Brian Buccellato has been pacing the saga of the Black Bat in typically masterful fashion, never revealing too much that the overall sense of mystery and intrigue is reduced, while simultaneously hooking readers into this interesting and not always typical tale of superheroism. Admittedly, the plot isn’t moved forward a great deal in #5, but the closing of the book reveals not only the apparent motivations for the recent string of police kidnappings, but also sets the stage for the major conflict which is to follow. There are also a number of more interesting and somewhat unique aspects beginning to be introduced to this story, including a greater emphasis on the fact that the Black Bat is not a lone ranger type vigilante, but instead works for others who have the ability to shut off the bionic implants of their agents, including the Bat himself. This aspect provides another interesting factor in what could otherwise have been a fairly typical story; the protagonist is out for justice, but he also has his actions directed by other individuals with their own agenda.
The artwork in this series showcases how great pulp-action should be presented. Overall, the book has a somewhat minimalist sensibility to the visuals, while at the same time there is a great degree of depth added by the fantastic shadowing throughout Black Bat #5. In particular, the thinner panels displaying the heroes in silhouette as they plow through hordes of henchmen have a terrifically noir feel to them. Furthermore, the colors in this series do such a great job of setting the tone of each scene. Where appropriate, the palette employed remains relatively restricted in terms of varying base-tones, and this really helps set the mood. Despite the excellent colors, it is the darker scenes that dominate the visual aesthetics of this book, with incredible use of shading and lighting effects.

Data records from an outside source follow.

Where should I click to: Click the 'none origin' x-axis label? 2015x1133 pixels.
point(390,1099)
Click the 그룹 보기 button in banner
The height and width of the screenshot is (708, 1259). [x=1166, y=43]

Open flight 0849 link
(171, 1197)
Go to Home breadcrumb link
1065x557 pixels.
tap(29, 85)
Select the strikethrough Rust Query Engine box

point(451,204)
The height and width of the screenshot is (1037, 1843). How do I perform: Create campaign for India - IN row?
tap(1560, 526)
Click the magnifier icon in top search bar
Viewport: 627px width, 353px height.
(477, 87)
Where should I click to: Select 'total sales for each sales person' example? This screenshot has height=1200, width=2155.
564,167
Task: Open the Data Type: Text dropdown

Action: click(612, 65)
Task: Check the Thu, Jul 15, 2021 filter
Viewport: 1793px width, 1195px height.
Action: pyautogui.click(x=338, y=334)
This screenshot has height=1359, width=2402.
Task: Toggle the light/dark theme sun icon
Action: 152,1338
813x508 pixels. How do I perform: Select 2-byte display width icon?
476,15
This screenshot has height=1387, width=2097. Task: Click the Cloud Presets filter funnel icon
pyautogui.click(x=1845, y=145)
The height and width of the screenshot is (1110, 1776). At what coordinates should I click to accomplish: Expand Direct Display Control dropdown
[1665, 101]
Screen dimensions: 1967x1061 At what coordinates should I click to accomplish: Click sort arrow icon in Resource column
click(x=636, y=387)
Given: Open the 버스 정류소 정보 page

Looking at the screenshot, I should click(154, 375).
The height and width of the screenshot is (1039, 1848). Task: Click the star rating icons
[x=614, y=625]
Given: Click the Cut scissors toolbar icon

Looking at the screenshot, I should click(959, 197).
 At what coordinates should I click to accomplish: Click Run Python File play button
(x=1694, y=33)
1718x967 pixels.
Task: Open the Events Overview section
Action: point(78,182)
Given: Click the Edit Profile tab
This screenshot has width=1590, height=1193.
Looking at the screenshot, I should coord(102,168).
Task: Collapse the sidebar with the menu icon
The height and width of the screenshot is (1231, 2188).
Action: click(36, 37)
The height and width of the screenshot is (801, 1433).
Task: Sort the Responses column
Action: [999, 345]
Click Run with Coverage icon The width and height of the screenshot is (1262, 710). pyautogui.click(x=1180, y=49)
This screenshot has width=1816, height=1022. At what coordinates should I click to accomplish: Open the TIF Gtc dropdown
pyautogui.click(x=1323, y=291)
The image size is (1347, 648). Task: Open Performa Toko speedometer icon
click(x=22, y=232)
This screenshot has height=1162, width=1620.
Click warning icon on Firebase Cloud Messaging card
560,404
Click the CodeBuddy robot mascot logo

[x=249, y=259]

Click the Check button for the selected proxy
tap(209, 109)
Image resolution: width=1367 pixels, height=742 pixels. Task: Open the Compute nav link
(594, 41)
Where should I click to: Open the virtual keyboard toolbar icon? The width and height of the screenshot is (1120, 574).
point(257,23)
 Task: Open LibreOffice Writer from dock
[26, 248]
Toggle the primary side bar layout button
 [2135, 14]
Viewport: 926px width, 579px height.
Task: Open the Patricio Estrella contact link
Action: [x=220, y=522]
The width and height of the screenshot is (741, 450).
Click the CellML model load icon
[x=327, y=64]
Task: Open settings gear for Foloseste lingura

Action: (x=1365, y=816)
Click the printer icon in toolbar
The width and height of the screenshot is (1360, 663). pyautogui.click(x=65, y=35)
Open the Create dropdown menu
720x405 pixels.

Overall, the Black Bat may not appear to vastly differ from the many other pulp titles currently being produced. However, as always, it is best to follow the artists as opposed to the characters In this case, this philosophy has paid off given Buccellato’s excellent sense of pacing and overall story-telling. There are other books that may be somewhat similar in terms of background, but the creative team on Black Bat know how to make a pulp book that stands out. Although it would be great to see the story progress a bit more swiftly, each issue has something new to add to this character’s story.